-- START Selected excerpt --

Getting started with Tensorflow 2.0 Tutorial - Step by step Guide

Tensorflow is an awesome open-source deep-learning library for everyone. Now that Tensorflow 2.0 has been released. There are many great features available in 2.0. Tensorflow 2.0 is a major upgrade to Tensorflow 1.x. In this blog post, we will go through the step by step guide on how to use Tensorflow 2.0 for training the model in Machine Learning. This blog is for both beginners as well as for advanced users who want to get started with Tensorflow 2.0 for Machine Learning.

In this blog, we are going to cover the following topics:

  • Why Tensorflow 2.0?
  • Installation of Tensorflow 2.0
  • Using it with Jupyter Notebook
  • Using it in Google Colab
  • Components of Tensorflow 2.0
  • Beginners approach for training a Machine Learning model
  • Advanced approach for training a Machine Learning model
  • Multiple GPU distribution strategy
  • Saving a model
  • Some customizations in Tensorflow 2.0

Why Tensorflow 2.0?

Tensorflow 2.0 is released so that it can be easily used by both beginners and experts. Things that make Tensorflow 2.0 better than other libraries of Machine Learning include:

  • Easier to learn.
  • Easier to use: You don’t need to worry about the complex syntax because Tensorflow 2.0 has simple syntax which is easy to use.

-- END Selected excerpt --
-- START Record excerpts --

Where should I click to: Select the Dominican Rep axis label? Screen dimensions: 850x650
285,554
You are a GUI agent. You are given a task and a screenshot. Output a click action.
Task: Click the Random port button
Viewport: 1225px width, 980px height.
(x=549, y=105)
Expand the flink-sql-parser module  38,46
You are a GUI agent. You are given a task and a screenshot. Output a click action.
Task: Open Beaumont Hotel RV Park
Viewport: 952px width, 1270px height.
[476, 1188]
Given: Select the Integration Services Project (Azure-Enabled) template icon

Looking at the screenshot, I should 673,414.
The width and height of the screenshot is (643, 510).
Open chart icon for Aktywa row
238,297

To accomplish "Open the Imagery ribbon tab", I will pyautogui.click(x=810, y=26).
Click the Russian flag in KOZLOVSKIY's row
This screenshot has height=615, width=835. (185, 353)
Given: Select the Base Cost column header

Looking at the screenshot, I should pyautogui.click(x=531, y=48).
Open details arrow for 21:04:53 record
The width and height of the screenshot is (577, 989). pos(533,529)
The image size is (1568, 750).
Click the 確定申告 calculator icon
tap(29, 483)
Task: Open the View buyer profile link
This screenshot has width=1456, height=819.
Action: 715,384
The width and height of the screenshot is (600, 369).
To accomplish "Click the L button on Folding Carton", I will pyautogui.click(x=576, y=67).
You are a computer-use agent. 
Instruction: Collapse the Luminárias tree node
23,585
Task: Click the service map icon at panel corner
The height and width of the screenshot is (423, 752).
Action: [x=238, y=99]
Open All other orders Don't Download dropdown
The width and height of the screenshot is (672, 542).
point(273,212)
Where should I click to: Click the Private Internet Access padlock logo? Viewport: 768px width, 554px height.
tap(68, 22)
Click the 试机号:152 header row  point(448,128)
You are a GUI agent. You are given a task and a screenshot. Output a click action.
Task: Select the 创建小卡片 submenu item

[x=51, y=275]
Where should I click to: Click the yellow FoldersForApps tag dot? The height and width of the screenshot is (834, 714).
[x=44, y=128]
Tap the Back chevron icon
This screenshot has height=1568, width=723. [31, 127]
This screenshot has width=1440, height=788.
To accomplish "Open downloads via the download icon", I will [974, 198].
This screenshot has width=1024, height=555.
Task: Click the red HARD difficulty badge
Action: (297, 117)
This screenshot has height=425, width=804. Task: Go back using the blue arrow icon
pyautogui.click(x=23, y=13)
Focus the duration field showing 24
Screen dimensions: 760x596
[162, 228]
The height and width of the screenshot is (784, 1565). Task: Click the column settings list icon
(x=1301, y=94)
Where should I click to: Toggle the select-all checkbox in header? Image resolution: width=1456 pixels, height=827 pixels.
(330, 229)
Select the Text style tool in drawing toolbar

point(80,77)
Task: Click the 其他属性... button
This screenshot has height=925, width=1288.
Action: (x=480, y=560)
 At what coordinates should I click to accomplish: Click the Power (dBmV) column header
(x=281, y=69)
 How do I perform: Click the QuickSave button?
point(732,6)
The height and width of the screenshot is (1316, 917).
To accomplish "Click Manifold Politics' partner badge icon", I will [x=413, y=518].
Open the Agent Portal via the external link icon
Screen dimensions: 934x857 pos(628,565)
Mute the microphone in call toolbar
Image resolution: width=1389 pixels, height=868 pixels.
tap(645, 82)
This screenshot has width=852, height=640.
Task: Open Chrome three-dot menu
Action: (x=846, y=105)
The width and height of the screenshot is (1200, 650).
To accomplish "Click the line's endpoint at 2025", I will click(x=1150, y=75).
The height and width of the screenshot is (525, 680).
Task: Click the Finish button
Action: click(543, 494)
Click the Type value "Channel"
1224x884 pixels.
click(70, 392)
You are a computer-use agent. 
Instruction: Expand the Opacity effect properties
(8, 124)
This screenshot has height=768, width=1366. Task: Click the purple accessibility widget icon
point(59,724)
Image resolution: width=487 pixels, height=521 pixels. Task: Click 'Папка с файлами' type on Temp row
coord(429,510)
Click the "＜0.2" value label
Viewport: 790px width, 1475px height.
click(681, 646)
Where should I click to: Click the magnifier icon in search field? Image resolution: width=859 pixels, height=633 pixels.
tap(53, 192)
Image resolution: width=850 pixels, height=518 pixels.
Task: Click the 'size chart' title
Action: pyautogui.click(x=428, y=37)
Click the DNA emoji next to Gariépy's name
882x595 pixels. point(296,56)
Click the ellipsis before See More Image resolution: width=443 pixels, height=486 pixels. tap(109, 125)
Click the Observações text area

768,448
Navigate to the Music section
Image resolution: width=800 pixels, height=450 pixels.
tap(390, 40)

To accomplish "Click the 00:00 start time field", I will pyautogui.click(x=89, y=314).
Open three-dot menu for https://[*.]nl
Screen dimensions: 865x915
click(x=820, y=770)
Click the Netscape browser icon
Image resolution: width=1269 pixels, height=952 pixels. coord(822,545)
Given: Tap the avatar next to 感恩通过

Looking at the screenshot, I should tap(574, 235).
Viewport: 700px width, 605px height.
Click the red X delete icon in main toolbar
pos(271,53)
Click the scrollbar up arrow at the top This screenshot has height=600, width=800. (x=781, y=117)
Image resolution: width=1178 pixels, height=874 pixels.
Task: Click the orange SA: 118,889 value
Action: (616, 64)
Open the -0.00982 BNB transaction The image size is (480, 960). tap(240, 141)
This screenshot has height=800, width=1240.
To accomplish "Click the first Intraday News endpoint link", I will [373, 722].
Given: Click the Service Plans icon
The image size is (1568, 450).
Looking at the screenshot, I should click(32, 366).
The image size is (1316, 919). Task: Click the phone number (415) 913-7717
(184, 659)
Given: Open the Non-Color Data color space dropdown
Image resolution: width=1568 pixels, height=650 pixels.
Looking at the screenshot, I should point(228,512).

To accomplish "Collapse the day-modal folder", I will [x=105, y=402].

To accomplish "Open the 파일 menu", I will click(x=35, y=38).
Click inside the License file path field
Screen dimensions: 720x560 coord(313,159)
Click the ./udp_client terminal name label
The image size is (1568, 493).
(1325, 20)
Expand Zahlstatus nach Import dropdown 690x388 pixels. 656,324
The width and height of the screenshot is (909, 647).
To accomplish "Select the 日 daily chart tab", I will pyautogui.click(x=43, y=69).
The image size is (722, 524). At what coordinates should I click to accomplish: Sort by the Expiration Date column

-- END Record excerpts --

● **Tasks for this exercise**:
(A) Reproduce the passage from the Tensorflow 2.0 tutorial above, starting at "Tensorflow 2.0 is released" and ending at "easy to use.".
(B) Answer these from the Tensorflow 2.0 tutorial above:
(i) Tensorflow 2.0 is called a major upgrade to which earlier version?
(ii) Which two environments for using it appear in the list of topics?
(iii) What reason is given for not needing to worry about complex syntax?

● **Written responses**:
(A)
Tensorflow 2.0 is released so that it can be easily used by both beginners and experts. Things that make Tensorflow 2.0 better than other libraries of Machine Learning include:

  • Easier to learn.
  • Easier to use: You don’t need to worry about the complex syntax because Tensorflow 2.0 has simple syntax which is easy to use.

(B)
(i) Tensorflow 1.x
(ii) Jupyter Notebook and Google Colab
(iii) Tensorflow 2.0 has simple syntax which is easy to use.